At this point, the desire to draw parallels between these Pinter pieces and the government of Belarus is an inescapable one: Is Pinter God? If Pinter is God, why does he not step in and end the suffering of his characters? If Pinter assumes too much dominance over his characters, does he become Lukashenko? Or, has Pinter’s absence meant Lukashenko can exist in the first place? Are we doomed by a lust for control or are we nothing but that lust given flesh and blood and countries to run?
As Being Harold Pinter continues—drawing from Pinter’s later, more overtly political works such as One For The Road and Ashes to Ashes—the entertaining of parallels is no longer just a thought to be considered at a safe, intellectual distance; Pinter simply becomes Belarus.
We now watch the unmotivated, near-pornographic torture of characters whose consequential slip-ups are never revealed, even to them. Men and women are burned, bitten, taunted, stripped naked, screamed at, and attacked just as Pinter allowed them to be. Why are we watching this? Why are we forced to hear their screams?
Belarus Free Theatre does not allow an escape from this pain. Pinter’s text melts from the mouths of the actors, and what emerges from the bogs of slurry pooling at their feet is a howl from Belarus in its people’s own words: Letters from political prisoners detailing every conceivable injustice man has ever dealt to his brothers and sisters. It is a disgusting scene. It is also triumphant. An entire allegory has been elaborately constructed just to get to this moment. We have been tricked. We thought we were going to see a play but what we really purchased tickets for was a confession made by those who have nothing to atone for. What we should have seen is Alexander Lukashenko begging for forgiveness from every person he has ever harmed. What we should have seen is not this play. We should have seen Belarus Free Theatre’s production of Everything is Great in Our Country and We Get to Go Home Next Week.
The quotations at the top of this piece are taken from the program. At the end of each artist’s bio is a defiant statement of commitment to the piece we have just witnessed. Every one of them has been to prison, been beaten, forced to leave their country, and all for the sake of a play.
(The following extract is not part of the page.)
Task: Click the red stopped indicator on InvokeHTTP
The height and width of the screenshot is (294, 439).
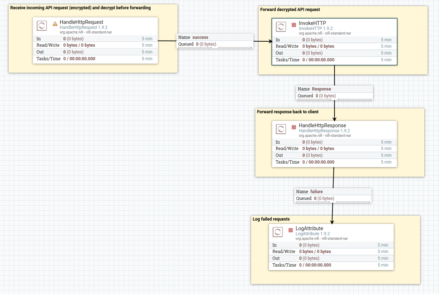Action: [x=294, y=25]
And yet, as quickly as I have typed that last sentence, I realize it is incorrect. It is not all for the sake of a play. It is for the sake of life. It is for the sake of peace. It is for the sake of beauty and love.
Being Harold Pinter is amazing. You should go see it.
A+
-John Taflan
"what emerges from the bogs of slurry pooling at their feet is a howl from Belarus in its people’s own words" - this is the first sentence that has actually helped me process the experience of seeing this play. there's still something nagging at me about the fact that it is indeed a play, and thus asks to be judged as such, and as such, i had a tough time connecting to it. as a play, that is. as a howl, i get it. anyway, i dont know if "taflan is growing as a writer" but i do know that he wrote this one real good.